**Your task**. Copy the stretch of items from the line containing "Task: Refresh the Downloads folder view" through the line containing "Action: (28, 179)", both included, keeping every line unchanged.

**Records for locating described items**.
========

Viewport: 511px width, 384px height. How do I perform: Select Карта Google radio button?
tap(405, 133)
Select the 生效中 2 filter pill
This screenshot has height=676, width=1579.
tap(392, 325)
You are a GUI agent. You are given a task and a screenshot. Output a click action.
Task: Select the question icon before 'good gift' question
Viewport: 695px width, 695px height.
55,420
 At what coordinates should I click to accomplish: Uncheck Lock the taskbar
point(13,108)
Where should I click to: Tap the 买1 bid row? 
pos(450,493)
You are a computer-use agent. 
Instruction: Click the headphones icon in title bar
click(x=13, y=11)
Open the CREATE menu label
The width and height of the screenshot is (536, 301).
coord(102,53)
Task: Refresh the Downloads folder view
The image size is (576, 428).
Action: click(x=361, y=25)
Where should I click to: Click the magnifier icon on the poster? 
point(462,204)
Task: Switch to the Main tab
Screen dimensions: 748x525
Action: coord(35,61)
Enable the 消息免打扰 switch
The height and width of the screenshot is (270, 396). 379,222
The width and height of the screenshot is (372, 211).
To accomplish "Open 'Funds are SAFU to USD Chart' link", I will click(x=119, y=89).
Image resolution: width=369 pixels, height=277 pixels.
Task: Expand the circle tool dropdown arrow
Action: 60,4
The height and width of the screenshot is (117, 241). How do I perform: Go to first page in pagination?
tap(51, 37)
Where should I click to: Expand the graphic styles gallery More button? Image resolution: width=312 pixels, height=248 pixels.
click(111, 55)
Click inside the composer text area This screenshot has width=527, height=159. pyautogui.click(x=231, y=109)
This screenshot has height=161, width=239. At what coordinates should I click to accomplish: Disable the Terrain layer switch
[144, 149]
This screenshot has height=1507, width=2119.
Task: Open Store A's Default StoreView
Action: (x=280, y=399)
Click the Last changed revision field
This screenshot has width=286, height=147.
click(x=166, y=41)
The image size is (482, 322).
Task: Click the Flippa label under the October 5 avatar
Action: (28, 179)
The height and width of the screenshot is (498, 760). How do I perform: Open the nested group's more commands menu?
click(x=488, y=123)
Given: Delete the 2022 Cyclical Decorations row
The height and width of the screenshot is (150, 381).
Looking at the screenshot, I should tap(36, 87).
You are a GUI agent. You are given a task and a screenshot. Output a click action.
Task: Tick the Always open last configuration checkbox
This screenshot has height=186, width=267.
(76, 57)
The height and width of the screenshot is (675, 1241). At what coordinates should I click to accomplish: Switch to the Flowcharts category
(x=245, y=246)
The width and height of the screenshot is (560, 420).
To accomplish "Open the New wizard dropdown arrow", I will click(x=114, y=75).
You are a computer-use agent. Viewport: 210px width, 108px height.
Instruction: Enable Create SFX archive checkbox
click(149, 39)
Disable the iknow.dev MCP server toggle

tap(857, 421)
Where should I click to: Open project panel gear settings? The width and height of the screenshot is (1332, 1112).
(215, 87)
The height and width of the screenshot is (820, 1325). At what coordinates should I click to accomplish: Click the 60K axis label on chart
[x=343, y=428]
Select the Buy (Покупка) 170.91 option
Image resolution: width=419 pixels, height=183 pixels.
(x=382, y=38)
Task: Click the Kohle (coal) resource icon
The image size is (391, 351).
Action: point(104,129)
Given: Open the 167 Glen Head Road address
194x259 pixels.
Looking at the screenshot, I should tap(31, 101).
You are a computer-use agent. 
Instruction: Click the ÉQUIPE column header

========

**Reply to the task**.
Task: Refresh the Downloads folder view
The image size is (576, 428).
Action: click(x=361, y=25)
Where should I click to: Click the magnifier icon on the poster? 
point(462,204)
Task: Switch to the Main tab
Screen dimensions: 748x525
Action: coord(35,61)
Enable the 消息免打扰 switch
The height and width of the screenshot is (270, 396). 379,222
The width and height of the screenshot is (372, 211).
To accomplish "Open 'Funds are SAFU to USD Chart' link", I will click(x=119, y=89).
Image resolution: width=369 pixels, height=277 pixels.
Task: Expand the circle tool dropdown arrow
Action: 60,4
The height and width of the screenshot is (117, 241). How do I perform: Go to first page in pagination?
tap(51, 37)
Where should I click to: Expand the graphic styles gallery More button? Image resolution: width=312 pixels, height=248 pixels.
click(111, 55)
Click inside the composer text area This screenshot has width=527, height=159. pyautogui.click(x=231, y=109)
This screenshot has height=161, width=239. At what coordinates should I click to accomplish: Disable the Terrain layer switch
[144, 149]
This screenshot has height=1507, width=2119.
Task: Open Store A's Default StoreView
Action: (x=280, y=399)
Click the Last changed revision field
This screenshot has width=286, height=147.
click(x=166, y=41)
The image size is (482, 322).
Task: Click the Flippa label under the October 5 avatar
Action: (28, 179)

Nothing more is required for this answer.